Today, while load balancing is still in use, it is now only considered a feature of Application Delivery Controllers (ADC). As load balancers evolved from DNS round-robin routing, ADCs have evolved from the first load balancers. They are considered to be the next generation load balancer. They tend to offer more advanced features such as content manipulation, advanced routing strategies as well as highly configurable server health monitoring. They also tend to offer features like compression, cache, connection multiplexing, application layer security, SSL offload and content switching combined with basic server load balancing.

ADCs have evolved from the realization that simply being able to reach an application doesn’t necessarily make the application usable with performance enhancement being the most obvious extension.
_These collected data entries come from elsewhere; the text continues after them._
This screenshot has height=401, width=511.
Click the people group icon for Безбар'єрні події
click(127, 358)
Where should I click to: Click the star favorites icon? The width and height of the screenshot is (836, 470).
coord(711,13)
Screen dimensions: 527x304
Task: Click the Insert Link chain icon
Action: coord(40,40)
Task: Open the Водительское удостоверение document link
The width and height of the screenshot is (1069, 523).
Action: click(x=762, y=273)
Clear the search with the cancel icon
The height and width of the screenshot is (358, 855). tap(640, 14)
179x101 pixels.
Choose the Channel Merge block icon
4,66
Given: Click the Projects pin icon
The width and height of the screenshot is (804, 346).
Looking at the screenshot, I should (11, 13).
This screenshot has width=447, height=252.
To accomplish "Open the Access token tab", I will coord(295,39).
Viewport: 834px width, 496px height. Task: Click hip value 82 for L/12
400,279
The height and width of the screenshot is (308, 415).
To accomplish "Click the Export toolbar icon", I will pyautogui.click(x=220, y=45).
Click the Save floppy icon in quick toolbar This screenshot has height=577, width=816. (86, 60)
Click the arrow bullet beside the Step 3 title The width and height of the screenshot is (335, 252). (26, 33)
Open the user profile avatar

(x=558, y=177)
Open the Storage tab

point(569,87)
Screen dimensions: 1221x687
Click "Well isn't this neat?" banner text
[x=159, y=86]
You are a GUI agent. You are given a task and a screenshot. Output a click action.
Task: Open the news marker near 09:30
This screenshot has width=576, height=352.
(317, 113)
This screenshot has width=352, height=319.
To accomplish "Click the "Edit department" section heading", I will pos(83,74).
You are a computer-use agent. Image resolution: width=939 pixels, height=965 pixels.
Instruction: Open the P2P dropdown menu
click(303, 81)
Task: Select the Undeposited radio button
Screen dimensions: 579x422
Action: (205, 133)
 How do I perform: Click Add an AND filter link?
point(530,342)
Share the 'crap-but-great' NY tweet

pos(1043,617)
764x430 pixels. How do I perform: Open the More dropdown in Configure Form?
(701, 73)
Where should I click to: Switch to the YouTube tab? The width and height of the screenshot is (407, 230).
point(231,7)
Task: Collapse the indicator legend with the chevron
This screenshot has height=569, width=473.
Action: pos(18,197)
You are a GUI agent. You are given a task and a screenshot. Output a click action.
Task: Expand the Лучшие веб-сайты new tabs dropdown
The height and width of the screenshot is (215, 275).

One of the first extensions included SSL/TLS offload where dedicated servers performed this function reducing the heavy amount of computational overhead required of the encrypted traffic on the back-end servers.

Another example is the application of compression technology. The overhead of compression and decompression adds latency that increased throughput may not make up for from a performance perspective, particularly in the cases involving short physical distances and large bandwidth. Therefore the ability to intelligently apply compression when it will provide the most gain gives benefits to end-users and resource (processing availability) utilization alike.

As the evolution of ADCs continue, the start-up needs to carefully consider when and how their implementation will benefit the performance, reliability and scalability of the company’s application.